No hay altisonancia ni adjetivación ampulosa en Cardumen, porque el respeto impone más silencio que énfasis y en algunos pasajes el poetizar se circunscribe en nombrar creando un espacio de empatía, cordialidad, comprensión. Para darle una dimensión humana al cosmos y sacarlo de la desmesura, es necesario conocerlo. Rodolfo pone a la mano el aroma y la forma de la vida, y con el uso del diminutivo –hilito, sopita, palomitas, manguitos, bodoquito- domestica una naturaleza a ratos torrencial porque conoce sus nombres de pila más que sus grandes apellidos. Y lo hace sabiendo que esa naturaleza nunca se entrega en su totalidad, porque el misterio sigue siendo el centro de todo lo que late.
Sobresale en la poesía de Rodolfo el ritmo, que tiene que ver con una búsqueda expresa de lo sonoro: “dicen que el viento dejó/ la música del sueño/ un burum/ la música del sueño”, eso que a veces se logra con la cadencia de la enumeración: “tepezcuintes, chachalacas, yaguarundis, y palomas torcaces, coliblancas y tórtolas moradas”.
Rodolfo hace el relato de su experiencia con un tono despojado, a ratos en una cuerda coloquial cruzada por el relampagueo de logradas imágenes.
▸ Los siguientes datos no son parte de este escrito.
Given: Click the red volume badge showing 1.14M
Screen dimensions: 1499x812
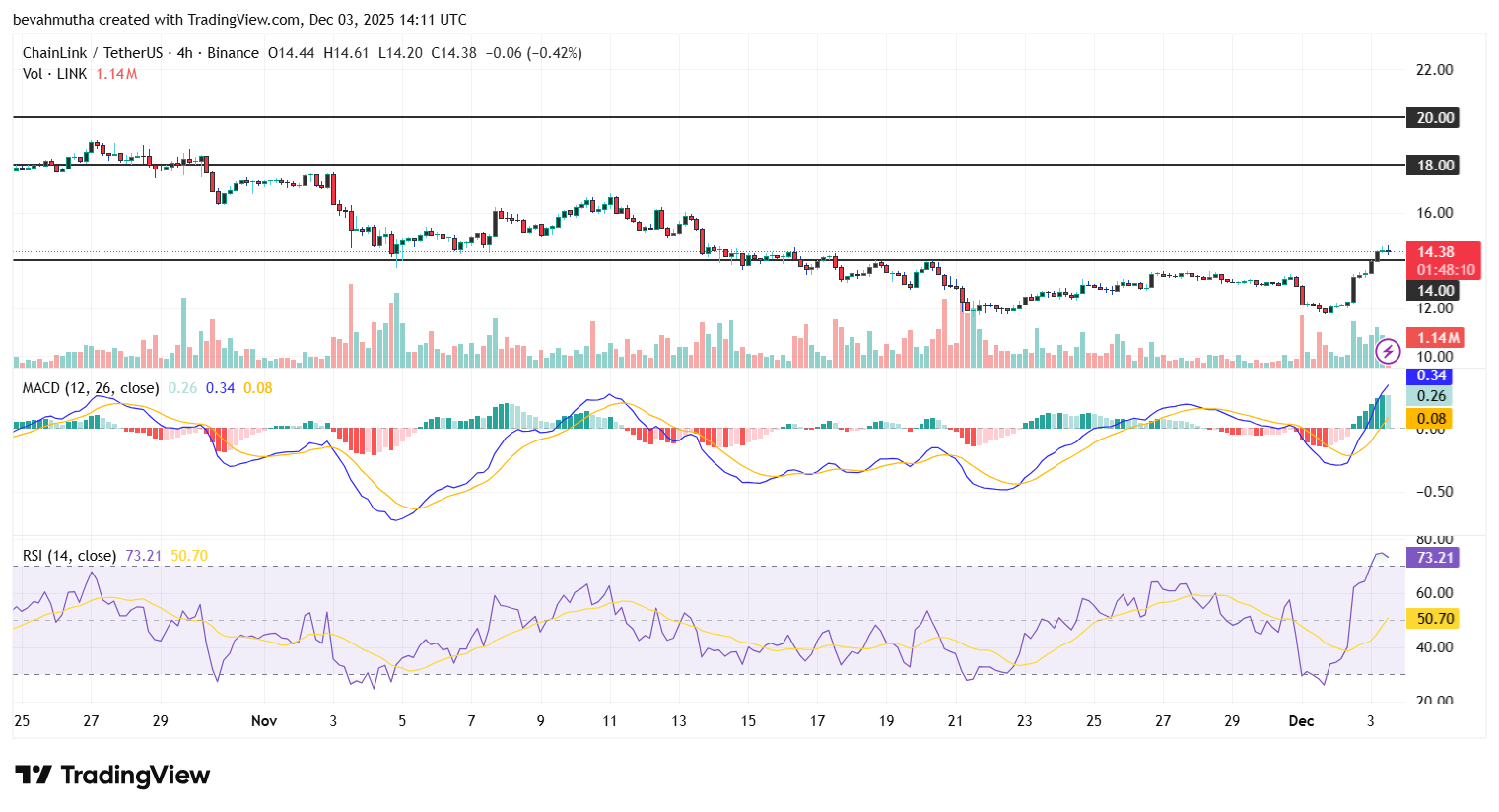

Dice: “soplo de luz rasgando un mar callado”, “El viento cruza mi ventana como un huracán de agitados delfines”. Es importante también en estas páginas el modo de describir con un lenguaje que la crítica nicaragüense Gladis Miranda Arellano calificó de “claro y directo, sencillo y sobrio”.
Si en este libro cada parte de la selva enseña algo de su libertad, hay que decir que hay un claro testimonio en el tránsito humano de esos paisajes; las vicisitudes de los trabajos y las luchas por dignificarse. Y en esto también Rodolfo habla desde lo vivido. Así cruzan personajes de carne y sueño: ese Guillermo “muerto completamente”, Atanasio despedido por cuatro manitas que se agitan sobre las tablas, Juana y su tinajón, Alejandro y su bote donde crece una bromelia azul. Porque esa mirada sobre el mundo implica una posición, la del que dice: “Nadie construya su casa en la casa del otro” y en otro poema cuenta que cuando apoya su oído en la piel del futuro, escucha risas.
Hay que celebrar este Cardumen que, además de Cuajiniquil, el primer libro de Rodolfo editado en 1975 y que conserva una gran frescura, compila trabajos hasta ahora guardados en el espacio de la reelaboración y la corrección desde el 2003: Cardumen, Fotografía en sepia, Sobremesa y Pequeño poema del Colorado, además de sus obras para niños.
Ahora me callo, hay que hacer silencio, el mar está soñando en Cardumen y no hay que despertarlo.